Peor estaban las cosas en las Catalinas, donde, aparte el fervor de María de Rojas, nada se había alterado y, dadas las circunstancias, según información de la superiora, mejor sería de momento no intentarlo. La sorpresa vino del monasterio de Belén por boca de Catalina de Reinoso, la priora.

A través del torno, con su voz nasal, muy monjil, Catalina le dio cuenta del avance de las nuevas ideas intramuros. Eran muchas las religiosas que habían abrazado la teoría del beneficio de Cristo y le facilitó la relación: Margarita de Santisteban, Marina de Guevara, María de Miranda, Francisca de Zúñiga, Felipa de Heredia y Catalina de Alcázar. El resto de la comunidad estaba bien orientado; únicamente le pedía al Doctor dos cosas: libros sencillos y un poco de paciencia.
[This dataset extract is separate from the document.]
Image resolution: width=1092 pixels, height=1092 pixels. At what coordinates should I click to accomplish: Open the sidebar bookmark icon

Cipriano anotó los nombres de las nuevas cristianas y los incorporó al fichero que guardaba en su despacho y que, día a día, iba creciendo.
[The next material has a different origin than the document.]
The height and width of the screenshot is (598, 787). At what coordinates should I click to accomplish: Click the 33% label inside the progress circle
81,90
Antes de partir para Ávila y Zamora, Cipriano Salcedo encargó al impresor Agustín Becerril una edición de cien ejemplares de “El beneficio de Cristo”, tomando como base el manuscrito de Pedro Cazalla. Hombre guardoso, Becerril aceptó el encargo a cambio de una pingüe cantidad y, sopesando pros y contras, se comprometió a editar los ejemplares a condición de que nadie más se enterase de la operación. Él mismo, sin ayudas, realizó la tirada y, una noche, al cabo de un mes, Cipriano recogía el paquete en su coche, en la trasera de la imprenta. La posibilidad de disponer de cien ejemplares de “El beneficio de Cristo” fue muy comentada y celebrada en el conventículo del 16 de febrero. Ahora había que distribuir los libros con tacto, sin precipitaciones, procurando la mayor eficacia en su difusión.
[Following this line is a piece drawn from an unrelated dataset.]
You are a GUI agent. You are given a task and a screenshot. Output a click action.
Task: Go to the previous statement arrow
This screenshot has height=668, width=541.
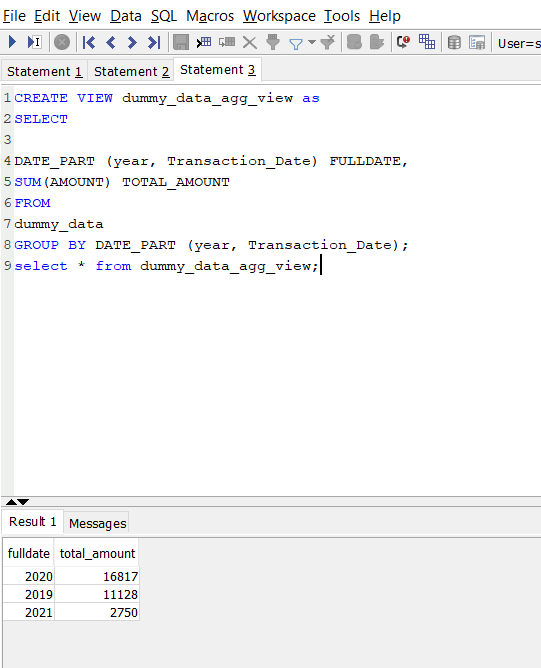coord(111,42)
En Ávila conectó con doña Guiomar de Ulloa, mujer de alcurnia, que, de vez en cuando, celebraba tertulias cristianas en un palacio pegado a la muralla. Aquella mujer dejaba traslucir una gran dignidad que aumentaba cuando tomaba la palabra. Su actividad era pequeña y no podía ser de otra manera: en la ciudad dominaba un catolicismo rutinario, decía, muy poco reflexivo y abierto. A cambio, sus cenáculos tenían fama por su altura y calidad. Por su casa habían pasado fray Pedro de Alcántara, fray Domingo de Rojas, Teresa de Cepeda y otra serie de personas eminentes. Cipriano la escuchaba con arrobo, recostado en la otomana, rodeado de cojines como un sultán. También pasó por aquí, dijo la dama, el doctor Cazalla a poco de regresar de Alemania. Con motivo de su visita convocó a los hermanos de la provincia, el barbero de Piedrahíta, Luis de Frutos, el joyero Mercadal, de Peñaranda de Bracamonte, y a su sobrino Vicente Carretero. El Doctor escuchó a todos, uno por uno, y dejó buena memoria de su paso, aunque él, personalmente, marchara decepcionado. Era una provincia difícil, áspera, dijo y doña Guiomar asintió. Cipriano Salcedo bebía ahora en las mismas fuentes, cambiaba impresiones con los mismos personajes, pero Luciano de Mercadal, el joyero, no se mostraba tan pesimista como doña Guiomar.